Bölüm 10: "İki Kutsal Hece"

128 8 16
                                    


Daha önce çok fazla canımın acıdığını düşünürdüm.

Ama fiziksel olarak acı, hiç bu kadar gerçek olmamıştı.

Gözlerimi açamasam da etrafımdaki sesleri duyabiliyor, neler olduğunu anlayabiliyordum. Bir elim hâlâ çakıyı çıkartmadıkları belimdeydi. Parmaklarımın üzerine bulaşan sıcak sıvıyı hissedebiliyor ve korkuyordum.

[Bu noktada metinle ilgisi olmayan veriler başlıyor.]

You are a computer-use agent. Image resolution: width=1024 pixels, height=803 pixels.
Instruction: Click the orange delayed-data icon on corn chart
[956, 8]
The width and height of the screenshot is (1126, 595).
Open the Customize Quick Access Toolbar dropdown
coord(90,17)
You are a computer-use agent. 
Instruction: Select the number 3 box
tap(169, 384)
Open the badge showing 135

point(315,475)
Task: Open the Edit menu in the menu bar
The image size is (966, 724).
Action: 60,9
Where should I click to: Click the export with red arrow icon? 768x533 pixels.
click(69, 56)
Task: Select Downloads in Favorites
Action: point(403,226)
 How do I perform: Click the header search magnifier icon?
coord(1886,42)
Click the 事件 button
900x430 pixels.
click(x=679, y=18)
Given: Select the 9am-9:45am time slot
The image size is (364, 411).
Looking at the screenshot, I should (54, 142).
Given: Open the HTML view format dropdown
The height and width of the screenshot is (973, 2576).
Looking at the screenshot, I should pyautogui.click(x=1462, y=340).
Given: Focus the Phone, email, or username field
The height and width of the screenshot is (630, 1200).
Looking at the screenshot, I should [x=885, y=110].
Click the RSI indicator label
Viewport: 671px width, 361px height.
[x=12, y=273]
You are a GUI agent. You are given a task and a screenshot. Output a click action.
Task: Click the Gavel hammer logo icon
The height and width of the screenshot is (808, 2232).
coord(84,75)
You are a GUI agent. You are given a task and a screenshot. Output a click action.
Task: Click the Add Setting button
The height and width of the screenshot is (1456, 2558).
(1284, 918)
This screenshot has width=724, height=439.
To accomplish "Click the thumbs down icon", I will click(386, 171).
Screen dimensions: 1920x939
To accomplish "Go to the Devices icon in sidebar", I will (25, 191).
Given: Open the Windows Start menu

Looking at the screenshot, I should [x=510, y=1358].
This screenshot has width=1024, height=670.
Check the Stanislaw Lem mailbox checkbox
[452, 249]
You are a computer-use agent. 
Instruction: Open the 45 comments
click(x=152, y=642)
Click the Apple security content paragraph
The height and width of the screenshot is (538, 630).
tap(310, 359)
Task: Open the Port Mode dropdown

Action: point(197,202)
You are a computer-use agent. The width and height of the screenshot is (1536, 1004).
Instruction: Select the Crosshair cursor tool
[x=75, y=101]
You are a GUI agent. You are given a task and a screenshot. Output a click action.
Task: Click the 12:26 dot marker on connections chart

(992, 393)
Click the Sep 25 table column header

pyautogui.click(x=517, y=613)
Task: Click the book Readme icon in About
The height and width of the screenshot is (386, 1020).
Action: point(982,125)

Kalbim çok acımıştı. Ruhum çok acımıştı ve beni hiçbir şeyin daha fazla yaralayamayacağını düşünmüştüm.

Yanılmıştım.

O adamın çakıyı düşünmeden bana saplayabileceği aklıma gelmemişti.

“Açın kapıyı,” diye bağırdığını duydum Kalender'in. “Araba hazırlayın çabuk!”

Bir çift elin beni belimden ve bacaklarımın altından tuttuğunu hissettim, onun kim olduğunu biliyordum çünkü ne olursa olsun güvende hissediyordum. Her türlü bağırışı duymuştum ama o hiç konuşmamıştı. Hareket eden bedenimle birlikte acı daha da hissedilir olduğunda dudaklarımdan tutamadığım bir inilti firar etti. Başımı daha fazla dik tutamayarak serbest bıraktığımda mırıldandığı küfrü duydum ve gülümsemek istedim. İsteyerek veya istemeyerek de olsa ona alışıyordum.

Dakikalar sonra bedenime nüfuz eden soğukla dışarıya çıktığımızı anlayarak gözlerimi aralamayı denedim. Lanet olsun, canımın bu kadar acıması normal miydi? Dişlerimi birbirine bastırarak sesimi çıkarmamak adına uğraşırken, “Nereye gideceksiniz?” diye sorduğunu işittim Kalender'in. “Bir doktor ayarlayabilirim.”

“Bıçak belinin arkasında,” dedi sertçe. “Boşluğa değil, böbreğine denk gelmiş olabilir. Hastaneye gideceğiz.”

Bu kez gerçekten güldüm. Gözlerimi açamasam da bana baktıklarını tahmin edebiliyordum. Ellerimi belime bastırmayı sürdürürken, “Soranlara ne diyeceksin?” diye sorabildim kısık bir sesle. Nefes almaya çalıştım. “Kafes dövüşlerini mi anlatacaksın?”

Ellerimin yanındaki yaraya bastırılan bezi hissettim. “En yakın hastane nerede?”

Beni dinlememesi sinirlerimi bozarken, “Olmaz!” dedim daha yüksek bir sesle. Dudaklarımdan dökülen her harf canımı yakıyordu. “Kapan'ı ele vermeyeceksin.” Zorlukla aralayabildiğim gözlerim onu net seçemiyordu ama parlak gözlerini görebilmiştim. “Lütfen. Kapan'ı ele verme.”

“Aptal,” diye fısıldadı sertçe. Göğsü hızla yükselip alçalıyordu. “Aptal! Çağlar'ı arayın, doktor arkadaşı var. Acele et Kalender!”

Ne ara arabaya binmiştik, Çağlar'a haber vermiştik bilmiyordum, ara ara dalıyor olmalıydım. Soğuk yeniden beni üşütmeye başladığında arabadan indirildiğimi anladım. Bir binaya girdiğimizi yarı açık gözlerimle görebilmiştim. Başım dönüyordu, uyumak ve hiç uyanmamak istiyordum.

Etrafımdaki seslerin artması, yumuşak bir yere yatırılmam, kolumda hissettiğim hafif acı... Hepsi peş peşe oluyordu ve hızlarına ayak uyduramıyordum. Ara ara Ezrak'ın ettiği küfürleri duyuyor ama ona bakamıyordum. Damarlarımda dolaşan bir şeyler beni yalnızca uyumaya, dinlenmeye teşvik ediyor gibiydi. Kulaklarımdaki uğultu yerini bir boşluğa bırakırken aralamak adına çabaladığım gözkapaklarım sıkıca kapandı ve benliğimi sessiz bir kuyuya hapsettim.

Daha önce çok fazla ölmeyi, nefes almayı istemediğim zamanlar olmuştu ama şimdi bu eylemden ölesiye korkuyordum. Geride bırakacağım kimsenin olmaması, yanımda bana değer veren birilerinin bulunmaması çok bulandırırdı aklımı.